La frase “Quando c’erano i Vicerè, i nostri erano Vicerè; adesso che abbiamo il Parlamento, lo zio duca è deputato” ha una analogia con la più famosa “Se vogliamo che tutto rimanga come è, bisogna che tutto cambi” del “Gattopardo” (1956) di Giuseppe Tomasi di Lampedusa, ambientato negli anni 1860 – 1880. Qui la narrazione comprende anche il punto di vista del popolo, ma soprattutto tratteggia, nella figura di Calogero Sedara, che il Principe raccomanda allo spaesato piemontese Chevalley come senatore, la nuova classe borghese vincente. Più approfondita è l’analisi racchiusa nella frase “Noi fummo i gattopardi, i leoni; quelli che ci sostituiranno saranno gli sciacalletti, le jene; e tutti quanti, gattopardi, sciacalli e pecore continueremo a crederci il sale della terra”.

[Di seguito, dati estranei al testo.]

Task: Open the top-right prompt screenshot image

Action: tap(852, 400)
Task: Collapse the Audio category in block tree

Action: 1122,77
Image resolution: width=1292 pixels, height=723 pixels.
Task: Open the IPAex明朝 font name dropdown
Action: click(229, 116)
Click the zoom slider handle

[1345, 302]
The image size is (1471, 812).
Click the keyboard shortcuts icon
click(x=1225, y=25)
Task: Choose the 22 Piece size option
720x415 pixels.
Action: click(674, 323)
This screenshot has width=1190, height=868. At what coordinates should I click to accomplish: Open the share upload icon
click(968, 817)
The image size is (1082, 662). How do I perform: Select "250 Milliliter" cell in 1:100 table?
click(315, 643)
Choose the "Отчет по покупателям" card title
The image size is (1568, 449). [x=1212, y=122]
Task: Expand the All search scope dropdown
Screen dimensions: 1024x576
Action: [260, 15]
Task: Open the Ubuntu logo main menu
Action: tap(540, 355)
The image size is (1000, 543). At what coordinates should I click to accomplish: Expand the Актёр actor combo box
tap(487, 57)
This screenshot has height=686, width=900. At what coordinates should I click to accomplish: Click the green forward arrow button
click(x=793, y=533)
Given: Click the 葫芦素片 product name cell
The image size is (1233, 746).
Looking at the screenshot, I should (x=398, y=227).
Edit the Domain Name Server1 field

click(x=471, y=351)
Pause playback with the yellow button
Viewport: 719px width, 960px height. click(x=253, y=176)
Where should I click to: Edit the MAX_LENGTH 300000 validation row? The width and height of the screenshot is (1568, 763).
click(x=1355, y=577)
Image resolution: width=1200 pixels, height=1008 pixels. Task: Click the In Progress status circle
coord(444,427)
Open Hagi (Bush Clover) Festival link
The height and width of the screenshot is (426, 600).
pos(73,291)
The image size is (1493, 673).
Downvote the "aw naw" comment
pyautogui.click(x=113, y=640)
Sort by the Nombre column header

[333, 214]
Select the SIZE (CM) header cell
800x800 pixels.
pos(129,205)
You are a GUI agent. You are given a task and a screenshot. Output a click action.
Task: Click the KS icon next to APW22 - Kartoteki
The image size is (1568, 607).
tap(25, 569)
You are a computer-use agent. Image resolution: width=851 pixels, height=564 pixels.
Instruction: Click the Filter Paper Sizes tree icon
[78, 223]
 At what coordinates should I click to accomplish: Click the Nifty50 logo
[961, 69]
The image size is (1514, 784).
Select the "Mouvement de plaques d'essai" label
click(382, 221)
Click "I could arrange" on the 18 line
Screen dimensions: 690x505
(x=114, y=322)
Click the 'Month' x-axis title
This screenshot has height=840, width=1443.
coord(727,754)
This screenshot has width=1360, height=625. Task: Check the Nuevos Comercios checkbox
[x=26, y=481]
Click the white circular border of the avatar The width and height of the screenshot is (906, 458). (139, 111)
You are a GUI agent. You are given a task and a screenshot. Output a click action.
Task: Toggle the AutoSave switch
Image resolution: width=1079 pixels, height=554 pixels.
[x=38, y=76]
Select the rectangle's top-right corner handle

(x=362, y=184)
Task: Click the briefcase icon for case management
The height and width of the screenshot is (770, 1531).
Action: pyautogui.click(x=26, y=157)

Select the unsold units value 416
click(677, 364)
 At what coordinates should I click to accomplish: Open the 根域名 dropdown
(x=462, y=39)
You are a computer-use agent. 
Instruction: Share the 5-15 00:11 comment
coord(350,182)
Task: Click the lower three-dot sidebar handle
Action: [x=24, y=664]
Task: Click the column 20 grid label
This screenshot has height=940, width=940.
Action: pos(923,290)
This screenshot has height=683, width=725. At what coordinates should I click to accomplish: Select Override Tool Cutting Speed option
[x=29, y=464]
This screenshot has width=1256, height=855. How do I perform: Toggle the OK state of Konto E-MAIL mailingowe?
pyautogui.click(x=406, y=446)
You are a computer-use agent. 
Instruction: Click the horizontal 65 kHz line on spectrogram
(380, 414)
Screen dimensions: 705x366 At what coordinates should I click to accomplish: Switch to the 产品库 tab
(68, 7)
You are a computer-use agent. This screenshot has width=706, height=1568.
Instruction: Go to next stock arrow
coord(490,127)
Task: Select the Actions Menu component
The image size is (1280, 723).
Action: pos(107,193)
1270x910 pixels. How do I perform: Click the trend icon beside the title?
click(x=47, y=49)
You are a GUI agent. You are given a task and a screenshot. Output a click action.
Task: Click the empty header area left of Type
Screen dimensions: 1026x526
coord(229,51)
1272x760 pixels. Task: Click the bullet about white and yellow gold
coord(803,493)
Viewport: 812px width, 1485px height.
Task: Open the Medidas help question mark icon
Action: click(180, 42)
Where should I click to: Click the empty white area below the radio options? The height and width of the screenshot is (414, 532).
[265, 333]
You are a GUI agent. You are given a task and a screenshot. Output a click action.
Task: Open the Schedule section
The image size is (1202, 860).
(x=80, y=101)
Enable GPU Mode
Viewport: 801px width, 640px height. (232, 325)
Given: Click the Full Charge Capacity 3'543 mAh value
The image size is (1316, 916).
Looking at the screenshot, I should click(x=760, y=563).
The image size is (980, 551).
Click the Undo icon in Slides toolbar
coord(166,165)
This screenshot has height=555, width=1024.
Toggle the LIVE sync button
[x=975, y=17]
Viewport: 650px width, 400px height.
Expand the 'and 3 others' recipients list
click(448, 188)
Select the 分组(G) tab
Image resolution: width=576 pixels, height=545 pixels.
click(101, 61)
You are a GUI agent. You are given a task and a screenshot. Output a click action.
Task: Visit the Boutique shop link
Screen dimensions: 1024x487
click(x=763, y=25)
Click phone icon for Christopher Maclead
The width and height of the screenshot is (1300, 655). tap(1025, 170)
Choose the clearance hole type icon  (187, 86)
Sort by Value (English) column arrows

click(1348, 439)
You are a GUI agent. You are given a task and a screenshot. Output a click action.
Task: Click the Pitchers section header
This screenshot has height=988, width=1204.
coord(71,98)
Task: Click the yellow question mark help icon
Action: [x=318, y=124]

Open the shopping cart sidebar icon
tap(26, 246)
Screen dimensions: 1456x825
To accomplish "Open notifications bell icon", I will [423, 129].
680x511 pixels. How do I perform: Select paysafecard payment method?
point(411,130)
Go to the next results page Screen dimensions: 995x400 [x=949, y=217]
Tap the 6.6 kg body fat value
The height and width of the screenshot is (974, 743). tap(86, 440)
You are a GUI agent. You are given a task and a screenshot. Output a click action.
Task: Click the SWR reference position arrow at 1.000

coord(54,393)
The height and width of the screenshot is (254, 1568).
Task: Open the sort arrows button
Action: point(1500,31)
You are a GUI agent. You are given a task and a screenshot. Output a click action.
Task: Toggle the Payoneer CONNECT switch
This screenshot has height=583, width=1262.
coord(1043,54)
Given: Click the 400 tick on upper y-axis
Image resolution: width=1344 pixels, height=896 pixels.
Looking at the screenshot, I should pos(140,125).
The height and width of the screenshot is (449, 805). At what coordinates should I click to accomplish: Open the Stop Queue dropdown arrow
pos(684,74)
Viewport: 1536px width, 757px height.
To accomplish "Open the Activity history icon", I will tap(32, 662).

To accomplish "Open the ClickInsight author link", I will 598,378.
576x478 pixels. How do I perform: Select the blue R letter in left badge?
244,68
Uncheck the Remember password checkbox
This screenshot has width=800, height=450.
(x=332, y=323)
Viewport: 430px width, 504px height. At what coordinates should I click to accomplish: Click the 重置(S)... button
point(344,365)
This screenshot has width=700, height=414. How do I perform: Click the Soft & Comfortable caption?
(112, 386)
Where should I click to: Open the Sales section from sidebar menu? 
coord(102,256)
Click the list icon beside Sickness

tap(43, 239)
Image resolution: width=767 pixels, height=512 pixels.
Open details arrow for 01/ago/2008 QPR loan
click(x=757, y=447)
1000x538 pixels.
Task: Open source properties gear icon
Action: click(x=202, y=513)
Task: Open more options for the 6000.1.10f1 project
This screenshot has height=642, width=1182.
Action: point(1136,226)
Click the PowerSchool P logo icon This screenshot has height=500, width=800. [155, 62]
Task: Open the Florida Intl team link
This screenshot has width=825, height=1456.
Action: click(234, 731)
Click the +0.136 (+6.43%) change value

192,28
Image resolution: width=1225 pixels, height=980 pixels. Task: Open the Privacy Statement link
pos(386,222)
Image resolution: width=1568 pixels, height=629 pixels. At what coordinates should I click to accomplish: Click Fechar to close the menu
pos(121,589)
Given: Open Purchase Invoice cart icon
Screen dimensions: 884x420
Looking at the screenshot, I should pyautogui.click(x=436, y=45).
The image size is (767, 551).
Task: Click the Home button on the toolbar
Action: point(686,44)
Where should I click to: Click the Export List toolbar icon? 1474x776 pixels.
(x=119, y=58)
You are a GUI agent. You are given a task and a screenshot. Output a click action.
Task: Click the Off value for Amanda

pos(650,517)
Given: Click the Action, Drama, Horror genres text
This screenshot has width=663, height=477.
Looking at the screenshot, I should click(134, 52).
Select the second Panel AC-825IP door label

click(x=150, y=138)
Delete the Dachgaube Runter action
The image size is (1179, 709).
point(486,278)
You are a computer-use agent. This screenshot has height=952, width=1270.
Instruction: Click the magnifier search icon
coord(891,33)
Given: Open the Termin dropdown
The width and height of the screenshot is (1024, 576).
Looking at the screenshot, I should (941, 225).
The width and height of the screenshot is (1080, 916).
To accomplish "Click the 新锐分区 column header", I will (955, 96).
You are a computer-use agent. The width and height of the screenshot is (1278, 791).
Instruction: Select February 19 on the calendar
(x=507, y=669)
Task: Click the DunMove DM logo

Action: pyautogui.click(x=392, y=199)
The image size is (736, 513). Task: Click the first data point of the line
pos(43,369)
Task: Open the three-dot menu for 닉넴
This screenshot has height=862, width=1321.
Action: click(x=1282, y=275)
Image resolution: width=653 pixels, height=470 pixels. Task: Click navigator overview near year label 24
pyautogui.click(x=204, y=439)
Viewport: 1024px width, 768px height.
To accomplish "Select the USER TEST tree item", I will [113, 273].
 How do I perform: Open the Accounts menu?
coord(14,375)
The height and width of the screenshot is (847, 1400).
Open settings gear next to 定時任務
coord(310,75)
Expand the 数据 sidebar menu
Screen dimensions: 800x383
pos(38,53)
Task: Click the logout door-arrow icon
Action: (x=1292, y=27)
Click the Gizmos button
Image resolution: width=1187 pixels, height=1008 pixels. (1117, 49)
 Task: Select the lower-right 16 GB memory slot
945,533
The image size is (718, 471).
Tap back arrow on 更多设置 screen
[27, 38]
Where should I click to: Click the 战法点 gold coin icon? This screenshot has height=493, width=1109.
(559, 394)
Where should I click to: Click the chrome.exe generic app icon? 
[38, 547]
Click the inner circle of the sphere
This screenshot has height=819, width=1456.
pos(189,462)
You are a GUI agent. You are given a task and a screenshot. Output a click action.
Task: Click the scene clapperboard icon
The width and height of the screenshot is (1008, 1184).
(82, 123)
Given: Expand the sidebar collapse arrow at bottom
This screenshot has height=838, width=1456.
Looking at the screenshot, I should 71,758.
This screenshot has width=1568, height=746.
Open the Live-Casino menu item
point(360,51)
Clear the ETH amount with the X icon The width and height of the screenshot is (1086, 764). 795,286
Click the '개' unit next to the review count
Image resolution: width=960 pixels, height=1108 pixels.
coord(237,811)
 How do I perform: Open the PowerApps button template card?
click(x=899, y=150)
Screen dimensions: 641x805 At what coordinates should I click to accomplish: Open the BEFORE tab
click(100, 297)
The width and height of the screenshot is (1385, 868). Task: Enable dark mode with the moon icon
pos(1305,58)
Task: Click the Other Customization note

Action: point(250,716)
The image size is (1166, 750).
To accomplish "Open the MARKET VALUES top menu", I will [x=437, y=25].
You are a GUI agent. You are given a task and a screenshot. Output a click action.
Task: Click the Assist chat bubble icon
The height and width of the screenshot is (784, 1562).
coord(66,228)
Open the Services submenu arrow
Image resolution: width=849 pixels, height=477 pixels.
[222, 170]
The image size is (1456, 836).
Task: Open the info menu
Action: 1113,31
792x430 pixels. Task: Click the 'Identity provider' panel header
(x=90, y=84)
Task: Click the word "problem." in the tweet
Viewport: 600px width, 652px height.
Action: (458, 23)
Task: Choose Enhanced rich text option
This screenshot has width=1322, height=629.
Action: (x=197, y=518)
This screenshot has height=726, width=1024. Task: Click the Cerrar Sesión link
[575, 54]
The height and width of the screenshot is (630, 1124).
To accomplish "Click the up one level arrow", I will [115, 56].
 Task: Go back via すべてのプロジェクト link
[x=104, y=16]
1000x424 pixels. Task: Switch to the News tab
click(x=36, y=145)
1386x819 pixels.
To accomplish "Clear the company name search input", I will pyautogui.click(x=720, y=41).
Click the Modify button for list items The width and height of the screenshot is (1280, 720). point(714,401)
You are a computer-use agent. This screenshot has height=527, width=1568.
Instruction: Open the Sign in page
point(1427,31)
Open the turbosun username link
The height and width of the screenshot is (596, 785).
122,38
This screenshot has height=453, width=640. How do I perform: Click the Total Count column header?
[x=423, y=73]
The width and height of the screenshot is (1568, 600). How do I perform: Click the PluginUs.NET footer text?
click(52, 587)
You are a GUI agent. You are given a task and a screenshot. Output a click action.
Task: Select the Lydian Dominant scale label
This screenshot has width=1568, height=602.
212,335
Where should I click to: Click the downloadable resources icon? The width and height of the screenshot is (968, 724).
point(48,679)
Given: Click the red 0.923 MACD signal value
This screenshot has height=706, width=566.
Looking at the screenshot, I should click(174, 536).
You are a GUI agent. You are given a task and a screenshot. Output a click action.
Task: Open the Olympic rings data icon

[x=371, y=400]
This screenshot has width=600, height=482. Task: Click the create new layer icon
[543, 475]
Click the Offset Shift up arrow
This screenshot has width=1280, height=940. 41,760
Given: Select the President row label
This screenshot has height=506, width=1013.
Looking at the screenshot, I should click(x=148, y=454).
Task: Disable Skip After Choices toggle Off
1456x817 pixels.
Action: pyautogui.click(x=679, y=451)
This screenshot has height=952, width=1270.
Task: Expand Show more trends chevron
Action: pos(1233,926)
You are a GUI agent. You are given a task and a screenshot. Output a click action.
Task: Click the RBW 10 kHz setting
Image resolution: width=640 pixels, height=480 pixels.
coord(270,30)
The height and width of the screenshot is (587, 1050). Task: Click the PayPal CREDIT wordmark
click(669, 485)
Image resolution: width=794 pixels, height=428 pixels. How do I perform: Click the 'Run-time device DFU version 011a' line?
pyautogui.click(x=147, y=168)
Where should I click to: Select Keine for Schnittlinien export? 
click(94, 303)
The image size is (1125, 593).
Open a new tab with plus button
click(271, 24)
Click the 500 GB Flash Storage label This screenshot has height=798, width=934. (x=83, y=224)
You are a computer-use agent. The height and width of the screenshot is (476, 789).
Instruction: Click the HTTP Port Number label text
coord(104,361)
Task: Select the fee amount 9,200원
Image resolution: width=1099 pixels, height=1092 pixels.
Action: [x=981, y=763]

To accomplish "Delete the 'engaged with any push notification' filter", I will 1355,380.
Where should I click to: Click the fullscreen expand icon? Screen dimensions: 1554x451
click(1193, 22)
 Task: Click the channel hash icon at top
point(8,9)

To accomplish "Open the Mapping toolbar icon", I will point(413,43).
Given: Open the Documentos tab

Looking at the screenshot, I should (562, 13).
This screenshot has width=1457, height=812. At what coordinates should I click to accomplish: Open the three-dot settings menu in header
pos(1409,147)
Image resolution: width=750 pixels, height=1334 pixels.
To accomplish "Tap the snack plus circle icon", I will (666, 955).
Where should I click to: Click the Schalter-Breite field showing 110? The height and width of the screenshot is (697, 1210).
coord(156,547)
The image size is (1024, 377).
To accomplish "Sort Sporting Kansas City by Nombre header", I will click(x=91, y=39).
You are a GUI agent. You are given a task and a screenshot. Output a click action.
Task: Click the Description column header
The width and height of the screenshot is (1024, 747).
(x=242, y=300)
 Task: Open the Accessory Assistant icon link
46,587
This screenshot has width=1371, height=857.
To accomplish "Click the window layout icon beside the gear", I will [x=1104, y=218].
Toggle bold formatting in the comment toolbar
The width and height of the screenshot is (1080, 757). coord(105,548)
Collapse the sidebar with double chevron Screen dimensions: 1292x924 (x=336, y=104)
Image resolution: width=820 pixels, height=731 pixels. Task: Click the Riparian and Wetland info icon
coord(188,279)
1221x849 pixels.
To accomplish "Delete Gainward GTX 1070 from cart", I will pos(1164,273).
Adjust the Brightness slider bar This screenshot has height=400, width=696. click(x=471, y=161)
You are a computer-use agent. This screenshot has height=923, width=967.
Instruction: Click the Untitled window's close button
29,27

Un punto di vista particolare sugli avvenimenti del 1860 in Sicilia compare nel “Sorriso dell’ignoto marinaio” (1997) di Vincenzo Consolo, dove si descrive, con lo stile particolare dell’autore che mescola la narrazione alla esibizione di memorie e documenti e che riporta nelle parole della gente l’idioma sanfratellano, lo scoppio di una delle rivolte contadine contro i feudatari di Alcara li Fusi, nel messinese, scatenate dall’arrivo dei garibaldini. La descrizione della durissima repressione della rivolta effettuata con l’inganno da parte dei luogotenenti di Garibaldi è di particolare impatto e crudezza.

Tre modi di leggere uno dei momenti cruciali della storia d’Italia e della Sicilia.